Received 16 Jan 2014, Accepted 27 Mar 2014, Published 23 Apr 2014

Abstract

A series of shape-persistent phenylene–ethynylene–naphthylene–butadiynylene macrocycles with different extraannular alkyl groups and intraannular bridges is synthesized by oxidative Glaser-coupling of the appropriate precursors. The intraannular bridges serve in this case as templates that reduce the oligomerization even when the reaction is not performed under pseudo high-dilution conditions. The extraannular as well as the intraannular substituents have a strong influence on the thermal behavior of the compounds. With branched alkyl chains at the periphery, the macrocycles exhibit liquid crystalline (lc) phases when the interior is empty or when the length of the alkyl bridge is just right to cross the ring. With a longer alkyl or an oligoethylene oxide bridge no lc phase is observed, most probably because the mesogene is no longer planar.

Keywords: discotic liquid crystals; shape-persistent macrocycles; templates; X-ray scattering

Introduction

The supramolecular chemistry of shape-persistent macrocycles has enormously expanded during the past several years [1-6]. It covers the non-covalent interaction between the compound molecules and also the interaction between the macrocycles and appropriate partners.

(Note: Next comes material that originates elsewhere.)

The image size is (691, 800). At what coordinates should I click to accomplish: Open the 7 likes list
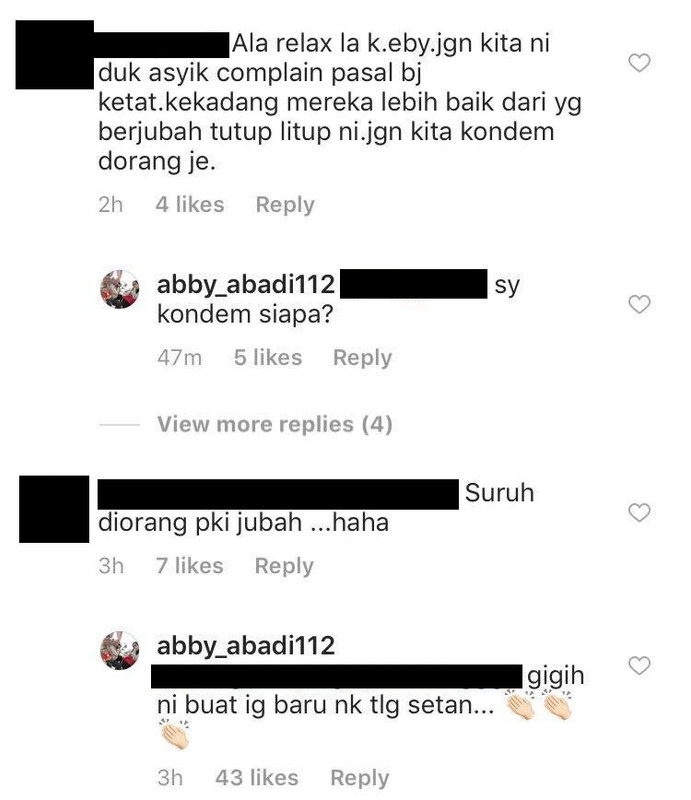click(190, 566)
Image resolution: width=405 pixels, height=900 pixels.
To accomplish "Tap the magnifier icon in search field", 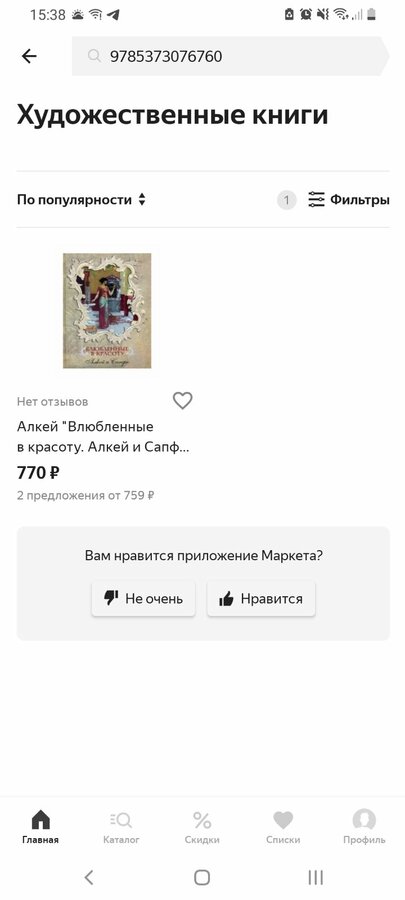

For example, the 2D organization of shape-persistent macrocycles at suitable surfaces leads to long-range ordered patterns with nanoscale lattice parameters and, moreover, even to the epitaxial absorption of appropriate guest molecules on this macrocycle template [7-10]. In solution, shape-persistent macrocycles aggregate into defined dimers or up to μm long fibers that can form gels (in solution) or can be casted to yield efficient sensor materials [11-23]. Amphiphilic macrocycles in aqueous solution have been shown to be able to form vesicles [24,25]. In the bulk state, most of the macrocycles crystallize and some could be explored by single-crystal X-ray analysis [26-28]. Heating crystalline macrocycles above the melting point does not always lead immediately to an isotropic melt, but thermotropic mesophases are observed when the macrocycles have an appropriately substituted rim [29-35]. If the macrocycles pack on top of each other, hexagonal columnar or rectangular columnar phases can be observed in which the (empty) interior is able to accommodate small guest molecules [36-39]. In some cases, however, macrocycles with a filled interior seem to exhibit more stable mesophases compared to the compounds alike but with an empty interior [40]. Moreover, it has also been observed that even macrocycles with a flexible interior only, lacking the flexible rim, can form stable mesophases (macrocycles with an inverse structure) [41-43].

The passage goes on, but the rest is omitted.